Inside Philanthropy – Recent years have seen a rising storm of controversy about brain injuries and professional football, including a major motion picture, Concussion, starring Will Smith. In turn, growing concerns have produced a new stream of grant money for researchers from the NFL. Much of this money has been given under duress, as part of a larger PR push. Regardless, it's created new opportunities for research funding that didn't exist before. Let's take a look.
In 2012, NFL commissioner Roger Goodell announced that the NFL would be making its largest-ever donation of $30 million to the National Institutes of Health (NIH). The gift, Goodell explained in a press release, was “part of our (the NFL's) continuing effort to try to pioneer research that is going on to improve the safety of our players.” The NFL's $30 million donation established the Sports and Health Research Program within the NIH and supports broad-based brain and brain injury research.
The following year, the NFL contributed $12 million to the NIH to fund research projects studying the diagnosis and treatment of brain injuries in football players, specifically looking at chronic traumatic encephalopathy or CTE. Earlier this year, 87 of the former 91 NFL players who chose to donate their brains to science tested positive for CTE.
According to the NFL, the league and its partners have already spent over $100 million on “new equipment and long-term studies on the impact of concussions and repeated head blows.” Of course, professional sports are big money, and the NFL is no exception with the average team valued at$2.34 billion.
Recently, the National Football League announced that it’s putting up an additional $100 million for the development of new technologies and increased research on the effects of head injuries.
The money is going to support the NFL's "Play Smart, Play Safe" initiative, which, according to the open letter penned by Goodell, will “drive progress in the prevention, diagnosis and treatment of head injuries,” and improve medical protocols. A portion of the funds, some $40 million, is dedicated to independent research as well as an independent advisory board charged with identifying the most compelling research proposals about head injuries.
Additional details of the grants have not yet emerged. But the research and advisory board autonomy is key, here. In 2012, the NFL came under heavy fire after it was accused of blocking $16 million of its $30 million give to the NIH from being used in seven-year grant program involving CTE and degenerative brain disease linked to head hits in contact sports.
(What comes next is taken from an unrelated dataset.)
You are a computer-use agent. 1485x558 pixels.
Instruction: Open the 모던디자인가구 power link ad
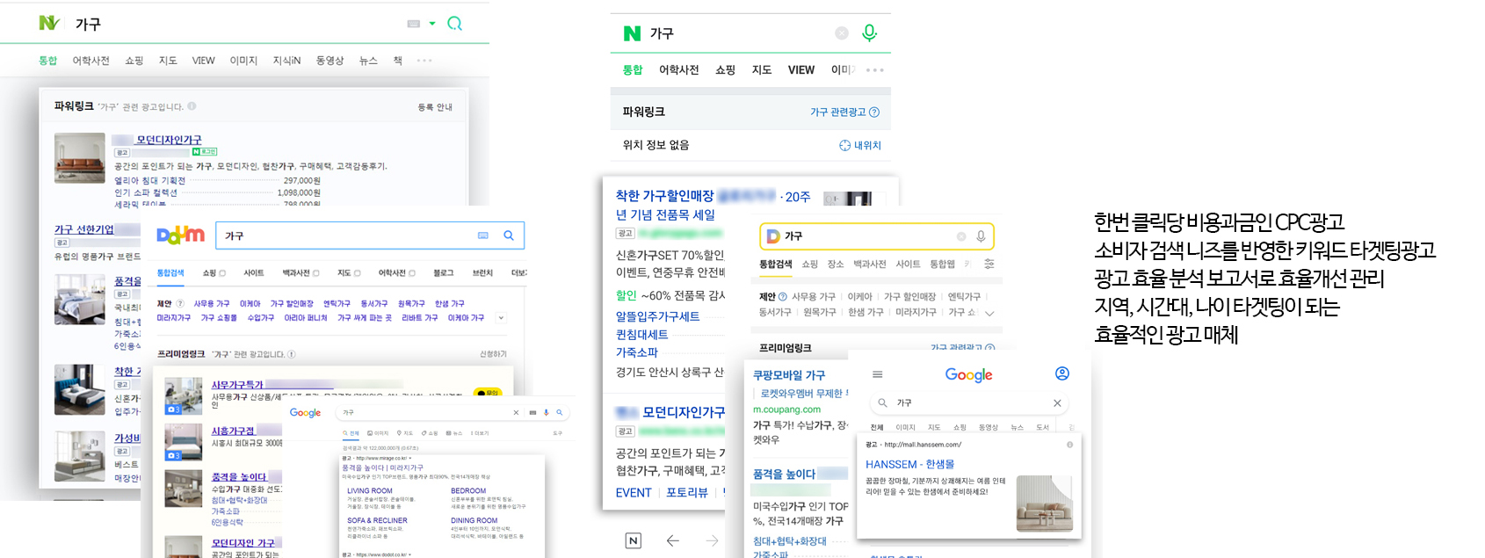(168, 140)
The move came even after the NFL said it would have no say nor veto power regarding how its donation was used. The NIH in partnership with the National Institute of Neurological Disorders and Stroke launched the program anyway.
Goodell said that the latest $40 million in research funds will underwriteresearch that "will have benefits far beyond football," and he's probably right about that. There's a lot of interesting action going on right now in neuroscience, raising high hopes for breakthroughs related to Alzheimer's and other neurodegenerative diseases. Plenty of new funders have been coming into this space. Regardless of why the NFL has joined this effort, its money is sure to come in handy.